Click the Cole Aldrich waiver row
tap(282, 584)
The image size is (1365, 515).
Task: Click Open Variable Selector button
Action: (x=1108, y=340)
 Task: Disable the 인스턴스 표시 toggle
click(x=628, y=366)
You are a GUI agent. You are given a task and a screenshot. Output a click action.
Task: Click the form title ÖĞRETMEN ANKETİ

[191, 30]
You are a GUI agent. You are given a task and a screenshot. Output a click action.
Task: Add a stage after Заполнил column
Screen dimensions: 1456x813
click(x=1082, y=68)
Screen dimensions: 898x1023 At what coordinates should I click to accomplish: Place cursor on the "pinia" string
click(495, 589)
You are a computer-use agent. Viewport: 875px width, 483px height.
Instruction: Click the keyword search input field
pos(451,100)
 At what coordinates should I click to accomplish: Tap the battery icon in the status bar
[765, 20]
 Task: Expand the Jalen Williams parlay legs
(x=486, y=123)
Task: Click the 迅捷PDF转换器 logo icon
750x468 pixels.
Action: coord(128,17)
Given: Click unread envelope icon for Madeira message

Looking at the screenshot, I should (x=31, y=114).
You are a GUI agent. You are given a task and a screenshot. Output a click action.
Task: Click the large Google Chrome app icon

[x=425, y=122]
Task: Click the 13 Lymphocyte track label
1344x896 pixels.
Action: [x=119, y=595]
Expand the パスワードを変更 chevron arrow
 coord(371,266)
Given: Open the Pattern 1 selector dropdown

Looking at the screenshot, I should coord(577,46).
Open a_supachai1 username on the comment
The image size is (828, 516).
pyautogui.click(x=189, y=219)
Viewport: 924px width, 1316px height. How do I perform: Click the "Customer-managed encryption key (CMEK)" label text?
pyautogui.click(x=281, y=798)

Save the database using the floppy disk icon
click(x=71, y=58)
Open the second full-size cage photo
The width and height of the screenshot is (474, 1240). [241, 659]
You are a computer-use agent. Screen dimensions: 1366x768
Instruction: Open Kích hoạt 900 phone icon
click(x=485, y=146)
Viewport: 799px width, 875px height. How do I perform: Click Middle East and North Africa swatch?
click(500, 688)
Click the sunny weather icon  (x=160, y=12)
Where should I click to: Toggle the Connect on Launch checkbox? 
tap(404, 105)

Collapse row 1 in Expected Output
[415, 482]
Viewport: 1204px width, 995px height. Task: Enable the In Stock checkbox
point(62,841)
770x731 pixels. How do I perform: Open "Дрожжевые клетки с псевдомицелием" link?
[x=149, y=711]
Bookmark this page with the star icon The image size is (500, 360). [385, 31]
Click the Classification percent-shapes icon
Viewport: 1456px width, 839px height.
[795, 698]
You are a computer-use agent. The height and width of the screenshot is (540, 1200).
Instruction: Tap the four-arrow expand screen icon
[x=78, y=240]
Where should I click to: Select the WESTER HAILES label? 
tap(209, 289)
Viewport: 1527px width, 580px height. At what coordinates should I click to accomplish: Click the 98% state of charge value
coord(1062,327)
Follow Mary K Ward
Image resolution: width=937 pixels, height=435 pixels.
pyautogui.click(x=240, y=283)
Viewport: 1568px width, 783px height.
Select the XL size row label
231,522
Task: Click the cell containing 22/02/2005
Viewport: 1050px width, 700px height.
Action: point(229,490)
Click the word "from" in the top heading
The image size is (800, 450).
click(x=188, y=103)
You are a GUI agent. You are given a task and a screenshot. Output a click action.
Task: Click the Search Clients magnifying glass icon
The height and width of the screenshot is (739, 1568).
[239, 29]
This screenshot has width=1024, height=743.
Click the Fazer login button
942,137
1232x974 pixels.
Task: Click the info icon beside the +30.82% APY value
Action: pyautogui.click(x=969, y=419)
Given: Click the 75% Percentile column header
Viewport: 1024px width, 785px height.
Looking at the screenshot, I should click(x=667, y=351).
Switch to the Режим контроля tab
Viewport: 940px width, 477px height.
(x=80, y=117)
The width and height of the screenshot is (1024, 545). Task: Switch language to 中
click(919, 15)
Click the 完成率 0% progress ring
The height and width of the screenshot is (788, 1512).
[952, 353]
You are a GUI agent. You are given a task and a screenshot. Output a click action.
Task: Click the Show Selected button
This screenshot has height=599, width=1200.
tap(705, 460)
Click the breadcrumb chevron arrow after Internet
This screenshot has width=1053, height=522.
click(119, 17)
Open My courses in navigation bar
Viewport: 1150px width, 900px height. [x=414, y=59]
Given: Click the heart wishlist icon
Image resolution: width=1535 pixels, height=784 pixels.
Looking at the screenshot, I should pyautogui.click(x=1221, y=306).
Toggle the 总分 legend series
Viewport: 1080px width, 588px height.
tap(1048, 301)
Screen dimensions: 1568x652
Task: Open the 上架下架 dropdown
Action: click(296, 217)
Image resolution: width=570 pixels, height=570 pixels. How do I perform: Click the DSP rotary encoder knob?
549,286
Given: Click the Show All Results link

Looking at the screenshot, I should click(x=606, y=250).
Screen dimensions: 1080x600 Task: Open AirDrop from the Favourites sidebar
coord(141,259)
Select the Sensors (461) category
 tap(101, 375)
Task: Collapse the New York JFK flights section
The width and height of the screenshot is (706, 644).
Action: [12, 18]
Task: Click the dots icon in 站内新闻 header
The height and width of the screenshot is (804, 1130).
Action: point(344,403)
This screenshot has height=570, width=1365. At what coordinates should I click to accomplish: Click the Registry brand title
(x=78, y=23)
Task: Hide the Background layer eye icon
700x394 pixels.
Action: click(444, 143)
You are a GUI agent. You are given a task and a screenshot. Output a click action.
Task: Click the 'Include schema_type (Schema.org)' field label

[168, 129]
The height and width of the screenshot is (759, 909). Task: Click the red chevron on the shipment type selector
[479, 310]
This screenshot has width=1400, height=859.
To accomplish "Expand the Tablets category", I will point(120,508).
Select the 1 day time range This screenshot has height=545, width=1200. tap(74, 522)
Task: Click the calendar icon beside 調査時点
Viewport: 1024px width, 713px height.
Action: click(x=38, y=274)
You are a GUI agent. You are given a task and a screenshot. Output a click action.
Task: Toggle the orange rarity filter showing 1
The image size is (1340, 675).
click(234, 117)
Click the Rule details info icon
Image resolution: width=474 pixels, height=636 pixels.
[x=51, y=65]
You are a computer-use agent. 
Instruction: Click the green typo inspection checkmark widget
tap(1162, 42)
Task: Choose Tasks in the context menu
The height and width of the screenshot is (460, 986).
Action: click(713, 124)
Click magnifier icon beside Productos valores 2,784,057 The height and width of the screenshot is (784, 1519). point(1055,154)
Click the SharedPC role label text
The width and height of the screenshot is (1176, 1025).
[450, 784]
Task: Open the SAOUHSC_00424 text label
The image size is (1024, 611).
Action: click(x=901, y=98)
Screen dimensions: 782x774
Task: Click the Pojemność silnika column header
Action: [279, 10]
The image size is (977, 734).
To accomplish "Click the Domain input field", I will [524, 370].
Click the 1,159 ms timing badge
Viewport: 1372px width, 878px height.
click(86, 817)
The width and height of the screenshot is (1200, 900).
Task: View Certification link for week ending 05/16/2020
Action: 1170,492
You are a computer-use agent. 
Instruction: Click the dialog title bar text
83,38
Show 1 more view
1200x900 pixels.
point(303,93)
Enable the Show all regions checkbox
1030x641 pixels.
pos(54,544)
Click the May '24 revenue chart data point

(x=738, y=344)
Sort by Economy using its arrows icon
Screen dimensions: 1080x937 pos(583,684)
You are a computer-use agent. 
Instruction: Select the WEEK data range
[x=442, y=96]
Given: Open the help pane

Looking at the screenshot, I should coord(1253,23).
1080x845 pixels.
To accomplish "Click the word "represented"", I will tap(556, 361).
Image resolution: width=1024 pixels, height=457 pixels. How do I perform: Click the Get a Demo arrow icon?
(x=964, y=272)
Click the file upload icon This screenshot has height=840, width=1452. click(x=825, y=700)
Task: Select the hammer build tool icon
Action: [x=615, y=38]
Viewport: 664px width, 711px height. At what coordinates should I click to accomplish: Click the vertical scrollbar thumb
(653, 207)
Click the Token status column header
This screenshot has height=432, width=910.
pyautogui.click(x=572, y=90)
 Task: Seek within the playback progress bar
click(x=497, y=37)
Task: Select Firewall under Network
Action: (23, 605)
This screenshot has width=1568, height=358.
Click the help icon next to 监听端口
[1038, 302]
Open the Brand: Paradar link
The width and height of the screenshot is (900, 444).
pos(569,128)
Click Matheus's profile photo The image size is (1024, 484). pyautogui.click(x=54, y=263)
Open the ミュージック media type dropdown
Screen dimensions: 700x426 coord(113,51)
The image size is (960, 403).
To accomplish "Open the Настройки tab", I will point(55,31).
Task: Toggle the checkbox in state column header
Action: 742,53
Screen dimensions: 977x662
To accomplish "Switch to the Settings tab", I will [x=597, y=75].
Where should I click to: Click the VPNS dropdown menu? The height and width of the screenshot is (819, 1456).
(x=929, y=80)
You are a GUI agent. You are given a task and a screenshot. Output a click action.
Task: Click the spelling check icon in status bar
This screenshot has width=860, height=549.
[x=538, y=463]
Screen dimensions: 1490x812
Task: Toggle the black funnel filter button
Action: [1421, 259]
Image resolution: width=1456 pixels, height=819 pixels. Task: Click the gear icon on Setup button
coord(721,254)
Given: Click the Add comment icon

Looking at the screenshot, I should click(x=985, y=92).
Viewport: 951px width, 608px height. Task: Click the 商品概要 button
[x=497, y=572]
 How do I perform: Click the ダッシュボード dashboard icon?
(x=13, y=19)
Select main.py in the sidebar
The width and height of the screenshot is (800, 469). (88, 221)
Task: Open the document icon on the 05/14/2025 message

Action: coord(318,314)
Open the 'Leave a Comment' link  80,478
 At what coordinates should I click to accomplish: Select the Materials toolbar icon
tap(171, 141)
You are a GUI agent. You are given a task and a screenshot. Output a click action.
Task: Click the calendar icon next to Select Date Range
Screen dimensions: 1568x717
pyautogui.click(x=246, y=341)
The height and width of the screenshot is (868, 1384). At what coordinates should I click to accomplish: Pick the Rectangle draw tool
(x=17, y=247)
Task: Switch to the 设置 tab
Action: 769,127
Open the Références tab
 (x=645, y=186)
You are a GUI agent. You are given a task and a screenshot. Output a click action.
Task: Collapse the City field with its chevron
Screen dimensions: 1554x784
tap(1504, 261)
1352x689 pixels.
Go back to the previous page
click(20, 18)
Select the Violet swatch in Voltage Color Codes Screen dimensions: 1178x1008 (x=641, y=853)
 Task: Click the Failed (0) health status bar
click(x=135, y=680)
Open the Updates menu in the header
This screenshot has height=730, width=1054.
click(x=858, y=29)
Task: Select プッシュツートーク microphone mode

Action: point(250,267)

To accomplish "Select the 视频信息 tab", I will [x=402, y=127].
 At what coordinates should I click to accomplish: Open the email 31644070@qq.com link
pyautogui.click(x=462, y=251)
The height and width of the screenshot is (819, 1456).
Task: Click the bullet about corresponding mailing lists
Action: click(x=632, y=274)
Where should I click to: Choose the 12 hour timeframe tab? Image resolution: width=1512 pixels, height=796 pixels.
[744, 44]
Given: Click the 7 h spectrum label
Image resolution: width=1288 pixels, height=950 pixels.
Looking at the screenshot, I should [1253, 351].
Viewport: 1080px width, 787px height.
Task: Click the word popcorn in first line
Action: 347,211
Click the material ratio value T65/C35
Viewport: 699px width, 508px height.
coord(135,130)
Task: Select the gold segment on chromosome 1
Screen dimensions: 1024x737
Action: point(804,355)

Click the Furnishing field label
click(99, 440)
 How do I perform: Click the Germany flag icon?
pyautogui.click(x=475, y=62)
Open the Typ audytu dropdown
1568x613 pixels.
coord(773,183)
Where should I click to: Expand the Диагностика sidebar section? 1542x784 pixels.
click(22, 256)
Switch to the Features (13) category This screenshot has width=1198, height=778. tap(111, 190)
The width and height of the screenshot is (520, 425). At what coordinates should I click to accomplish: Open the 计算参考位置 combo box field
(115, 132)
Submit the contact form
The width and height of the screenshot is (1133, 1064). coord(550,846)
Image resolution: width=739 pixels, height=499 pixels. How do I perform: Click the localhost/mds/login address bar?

---------------

Copy the lines of the records word for word, everything from the line containing "Click magnifier icon" down to the line containing "(x=738, y=344)", both included.

Click magnifier icon beside Productos valores 2,784,057 The height and width of the screenshot is (784, 1519). point(1055,154)
Click the SharedPC role label text
The width and height of the screenshot is (1176, 1025).
[450, 784]
Task: Open the SAOUHSC_00424 text label
The image size is (1024, 611).
Action: click(x=901, y=98)
Screen dimensions: 782x774
Task: Click the Pojemność silnika column header
Action: [279, 10]
The image size is (977, 734).
To accomplish "Click the Domain input field", I will [524, 370].
Click the 1,159 ms timing badge
Viewport: 1372px width, 878px height.
click(86, 817)
The width and height of the screenshot is (1200, 900).
Task: View Certification link for week ending 05/16/2020
Action: 1170,492
You are a computer-use agent. 
Instruction: Click the dialog title bar text
83,38
Show 1 more view
1200x900 pixels.
point(303,93)
Enable the Show all regions checkbox
1030x641 pixels.
pos(54,544)
Click the May '24 revenue chart data point

(x=738, y=344)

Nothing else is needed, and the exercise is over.